Please do be careful with the idiot driver though - if he's nuts enough to be tryng (& succeeding) to hit birds who knows what he could do if he feels threatened. If you can, try to catch him on video tape - but from a safe distance. Reckless driving is a serious offense and the police _should _take it seriously.

Sending all my best wishes for your continued success.


----------



## lwerden (May 31, 2008)

Been in and out since 5:30AM today. The birds were out in the street again waiting for the old man.

I have managed to lure them down to my house and I fed them in my driveway. At least they are out of the street. 

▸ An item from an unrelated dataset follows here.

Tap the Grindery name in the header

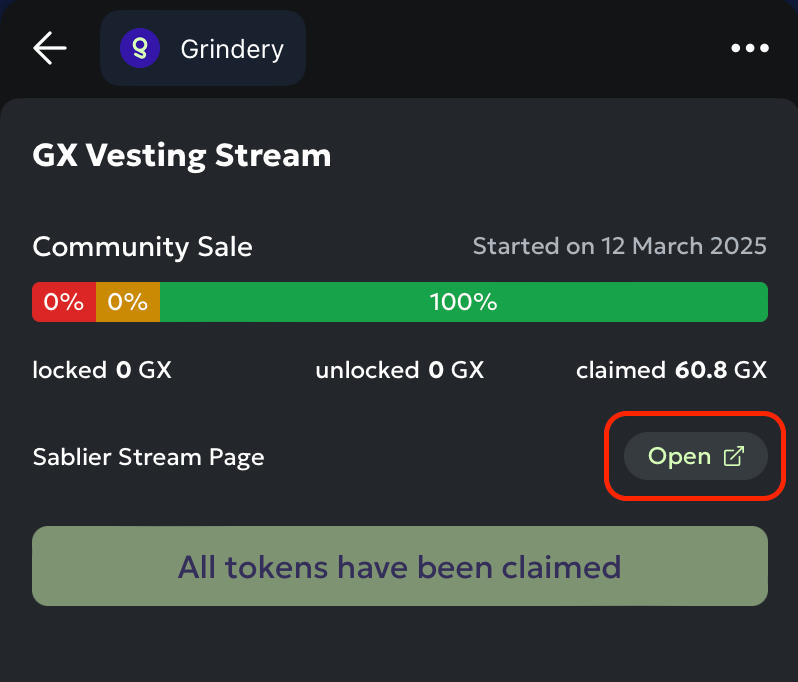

My husband is not to happy about it, but I promised him I would hose down the driveway every morning after they leave, so I think he is OK with it.

I think if I move the seed up the walkway a little bit each day I will be able to get them all to come into the back yard.

This is going to take some time, but it is worth it.

Here is a picture of the birds in the driveway, it is about half of the total flock.

Regards,
Louise


----------



## Lovebirds (Sep 6, 2002)

GOOD FOR YOU! I think it will work!! I opened your post, and without reading it, scrolled down to look at the pictures and for a minute, I thought the car was going down a street THAT close to the birds!!! 
Then I read the post and saw that it's a parked car in the driveway.. WHEW!!


----------



## little bird (Aug 11, 2006)

WOW, Louise, that is a very narrow street. Good you are luring them away as it would be impossible not to run over some as they eat if in the street, even if the driver is not aiming for them.
I must say Jack has a lovely family, and you are a good woman,... even cleaning up the table after breakfast!!!


----------



## Teresa (Jul 10, 2005)

That is great news! Thank you for your perseverance in the face of unGodly hours! The ferals are lovely and look healthy. It would be just lovely if they all survived!


----------



## Ivor (May 12, 2008)

I'm glad things are working very well Louise, I'm so proud of you, again not many people will get up that early, you are just a wonderful human, and I know they will be better that way, they are so lovely, I do feed some around my job but is in SF downtown, so is hard sometimes because too many people, but they know the time and where to go, is funny when they see me they start flying close to me, when I didn't even noticed they were around.


----------



## Grimaldy (Feb 25, 2007)

By the way, one obvious solution is to park your car on the street and feed the birds on the street behind the car so that the car is between the clown with the pickup truck and the birds.


----------



## lwerden (May 31, 2008)

Hi Everyone......

I've been outside every morning and now have the entire flock coming to the driveway for food, plus I have an additional 10/15 birds coming I guess from other roosts in the neighborhood. Battery in camera needs to be charged so I will take a picture tomorrow.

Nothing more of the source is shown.